**LISTED RECORDS**
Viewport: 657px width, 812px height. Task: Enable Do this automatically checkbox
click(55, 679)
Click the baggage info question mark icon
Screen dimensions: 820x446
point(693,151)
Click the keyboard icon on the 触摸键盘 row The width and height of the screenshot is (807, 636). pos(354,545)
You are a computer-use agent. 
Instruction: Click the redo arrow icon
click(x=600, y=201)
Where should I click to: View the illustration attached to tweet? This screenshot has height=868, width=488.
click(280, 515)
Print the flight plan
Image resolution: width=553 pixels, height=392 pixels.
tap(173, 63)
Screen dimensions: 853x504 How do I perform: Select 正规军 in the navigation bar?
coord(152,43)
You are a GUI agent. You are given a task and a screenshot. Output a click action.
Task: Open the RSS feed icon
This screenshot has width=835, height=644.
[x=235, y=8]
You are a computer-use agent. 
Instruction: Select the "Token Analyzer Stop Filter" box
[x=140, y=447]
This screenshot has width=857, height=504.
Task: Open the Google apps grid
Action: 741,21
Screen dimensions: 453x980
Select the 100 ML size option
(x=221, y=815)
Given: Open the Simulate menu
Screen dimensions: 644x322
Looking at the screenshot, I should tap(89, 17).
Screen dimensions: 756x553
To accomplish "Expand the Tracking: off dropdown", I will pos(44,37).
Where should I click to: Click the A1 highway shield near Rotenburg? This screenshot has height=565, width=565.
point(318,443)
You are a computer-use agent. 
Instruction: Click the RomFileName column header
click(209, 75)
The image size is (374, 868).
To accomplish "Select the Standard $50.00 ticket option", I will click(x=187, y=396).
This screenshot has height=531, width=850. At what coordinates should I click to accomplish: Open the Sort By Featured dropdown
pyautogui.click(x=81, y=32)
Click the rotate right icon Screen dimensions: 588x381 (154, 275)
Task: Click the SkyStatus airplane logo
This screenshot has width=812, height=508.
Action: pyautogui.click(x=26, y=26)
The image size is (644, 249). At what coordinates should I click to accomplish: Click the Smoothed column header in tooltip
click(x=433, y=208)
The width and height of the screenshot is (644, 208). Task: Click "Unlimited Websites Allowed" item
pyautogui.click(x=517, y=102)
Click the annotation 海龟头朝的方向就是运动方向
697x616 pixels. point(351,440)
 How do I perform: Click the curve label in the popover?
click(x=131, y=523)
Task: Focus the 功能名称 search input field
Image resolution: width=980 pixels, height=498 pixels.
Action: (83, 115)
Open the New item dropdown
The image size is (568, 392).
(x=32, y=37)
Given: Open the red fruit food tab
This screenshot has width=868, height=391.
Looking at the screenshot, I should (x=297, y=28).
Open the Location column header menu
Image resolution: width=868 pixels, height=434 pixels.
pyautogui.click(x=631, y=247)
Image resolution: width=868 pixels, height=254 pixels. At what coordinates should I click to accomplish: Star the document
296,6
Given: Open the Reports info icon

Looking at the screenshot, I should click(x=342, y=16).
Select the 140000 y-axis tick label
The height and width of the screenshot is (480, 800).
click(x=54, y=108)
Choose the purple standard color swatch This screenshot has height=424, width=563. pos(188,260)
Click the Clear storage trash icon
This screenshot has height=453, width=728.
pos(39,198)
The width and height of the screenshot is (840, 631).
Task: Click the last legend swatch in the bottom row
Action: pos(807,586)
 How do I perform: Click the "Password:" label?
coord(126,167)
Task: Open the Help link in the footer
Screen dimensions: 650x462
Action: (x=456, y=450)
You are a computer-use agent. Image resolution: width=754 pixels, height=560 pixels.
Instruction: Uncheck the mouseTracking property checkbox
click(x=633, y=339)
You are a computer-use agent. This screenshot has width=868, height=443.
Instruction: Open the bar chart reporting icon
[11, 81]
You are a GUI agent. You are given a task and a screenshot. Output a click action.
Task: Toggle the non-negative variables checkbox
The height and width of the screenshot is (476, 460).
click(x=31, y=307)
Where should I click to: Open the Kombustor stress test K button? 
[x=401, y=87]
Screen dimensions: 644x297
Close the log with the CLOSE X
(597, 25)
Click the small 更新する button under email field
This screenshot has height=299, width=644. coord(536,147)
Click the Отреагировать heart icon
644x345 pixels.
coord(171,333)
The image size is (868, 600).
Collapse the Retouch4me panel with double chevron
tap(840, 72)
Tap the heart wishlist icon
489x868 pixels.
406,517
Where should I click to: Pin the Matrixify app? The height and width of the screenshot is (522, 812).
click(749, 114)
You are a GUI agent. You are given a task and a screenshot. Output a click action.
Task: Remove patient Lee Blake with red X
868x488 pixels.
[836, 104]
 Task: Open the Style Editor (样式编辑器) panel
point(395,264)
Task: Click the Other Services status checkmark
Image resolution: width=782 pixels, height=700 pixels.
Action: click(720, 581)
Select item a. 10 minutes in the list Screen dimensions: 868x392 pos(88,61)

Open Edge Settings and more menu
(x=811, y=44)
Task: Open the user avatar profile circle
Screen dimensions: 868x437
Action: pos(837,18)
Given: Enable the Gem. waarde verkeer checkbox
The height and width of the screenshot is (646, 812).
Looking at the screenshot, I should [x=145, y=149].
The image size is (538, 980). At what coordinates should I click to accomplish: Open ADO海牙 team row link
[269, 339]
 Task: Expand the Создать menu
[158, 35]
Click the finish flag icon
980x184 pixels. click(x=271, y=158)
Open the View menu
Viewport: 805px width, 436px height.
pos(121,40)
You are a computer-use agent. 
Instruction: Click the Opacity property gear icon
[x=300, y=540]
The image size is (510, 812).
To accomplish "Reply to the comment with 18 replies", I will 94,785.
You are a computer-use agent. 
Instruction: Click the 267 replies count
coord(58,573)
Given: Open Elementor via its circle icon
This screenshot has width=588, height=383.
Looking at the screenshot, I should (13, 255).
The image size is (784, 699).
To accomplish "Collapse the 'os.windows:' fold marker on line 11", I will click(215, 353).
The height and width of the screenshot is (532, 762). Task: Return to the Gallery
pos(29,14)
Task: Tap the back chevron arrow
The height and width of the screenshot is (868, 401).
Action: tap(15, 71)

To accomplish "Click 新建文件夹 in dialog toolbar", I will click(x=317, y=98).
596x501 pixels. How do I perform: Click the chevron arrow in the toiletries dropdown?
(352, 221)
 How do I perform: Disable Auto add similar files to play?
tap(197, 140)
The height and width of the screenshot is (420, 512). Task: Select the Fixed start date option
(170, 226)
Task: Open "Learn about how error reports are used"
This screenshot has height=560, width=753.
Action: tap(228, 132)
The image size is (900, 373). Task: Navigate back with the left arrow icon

**TO DO**
Whenever "circle" occurs in a line above, copy that line.

**TASK ANSWER**
Task: Open the user avatar profile circle
Given: Open Elementor via its circle icon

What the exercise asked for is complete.